Geometric Conditions for Lossless Convexification in Linear Optimal Control with Discrete-Valued Inputs
This work addresses the problem of real-time, safety-critical control for systems with discrete inputs, offering an incremental improvement by extending existing convexification results to linear systems with geometric conditions.
The paper tackles the challenge of solving optimal control problems with discrete-valued inputs, which are typically intractable for real-time use, by developing a lossless convexification method for linear systems; it shows that under specific geometric conditions, the convex relaxation yields the exact solution, enabling real-time computation as confirmed by Monte Carlo simulations with compatible computation times.

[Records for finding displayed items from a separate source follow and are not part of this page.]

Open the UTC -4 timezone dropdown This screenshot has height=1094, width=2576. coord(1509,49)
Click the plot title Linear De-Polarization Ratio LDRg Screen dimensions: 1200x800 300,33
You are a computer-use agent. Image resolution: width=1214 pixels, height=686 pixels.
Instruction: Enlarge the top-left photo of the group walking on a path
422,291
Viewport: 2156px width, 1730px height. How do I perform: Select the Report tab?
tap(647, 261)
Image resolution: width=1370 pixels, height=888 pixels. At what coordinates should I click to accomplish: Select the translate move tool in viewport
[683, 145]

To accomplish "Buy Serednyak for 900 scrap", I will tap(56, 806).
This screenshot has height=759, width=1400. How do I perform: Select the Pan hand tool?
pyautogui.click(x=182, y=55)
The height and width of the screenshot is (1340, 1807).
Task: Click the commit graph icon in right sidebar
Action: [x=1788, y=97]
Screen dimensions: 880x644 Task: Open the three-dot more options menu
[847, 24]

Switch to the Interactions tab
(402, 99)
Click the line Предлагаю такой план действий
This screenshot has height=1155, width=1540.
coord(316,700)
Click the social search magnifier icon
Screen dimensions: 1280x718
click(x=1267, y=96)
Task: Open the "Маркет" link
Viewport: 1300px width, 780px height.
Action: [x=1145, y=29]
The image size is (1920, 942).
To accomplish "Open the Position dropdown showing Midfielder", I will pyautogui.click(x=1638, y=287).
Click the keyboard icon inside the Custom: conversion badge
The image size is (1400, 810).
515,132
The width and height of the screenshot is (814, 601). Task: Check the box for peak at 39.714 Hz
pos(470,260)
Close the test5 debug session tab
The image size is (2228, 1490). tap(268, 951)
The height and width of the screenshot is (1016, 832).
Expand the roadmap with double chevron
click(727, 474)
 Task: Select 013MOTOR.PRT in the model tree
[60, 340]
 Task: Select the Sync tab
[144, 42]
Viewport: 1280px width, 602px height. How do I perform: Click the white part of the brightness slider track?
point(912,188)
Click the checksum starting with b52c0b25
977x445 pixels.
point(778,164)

Optimal control problems with discrete-valued inputs are challenging due to the mixed-integer nature of the resulting optimization problems, which are generally intractable for real-time, safety-critical applications. Lossless convexification offers an alternative by reformulating mixed-integer programs as convex programs that can be solved efficiently. This paper develops a lossless convexification for optimal control problems of linear systems. We extend existing results by showing that system normality is preserved when reformulating Lagrange-form problems into Mayer-form via an epigraph transformation, and under simple geometric conditions on the input set the solution to the relaxed convex problem is the solution to the original non-convex problem. These results enable real-time computation of optimal discrete-valued controls without resorting to mixed-integer optimization. Numerical results from Monte Carlo simulations confirm that the proposed algorithm consistently yields discrete-valued control inputs with computation times compatible with safety-critical real-time applications.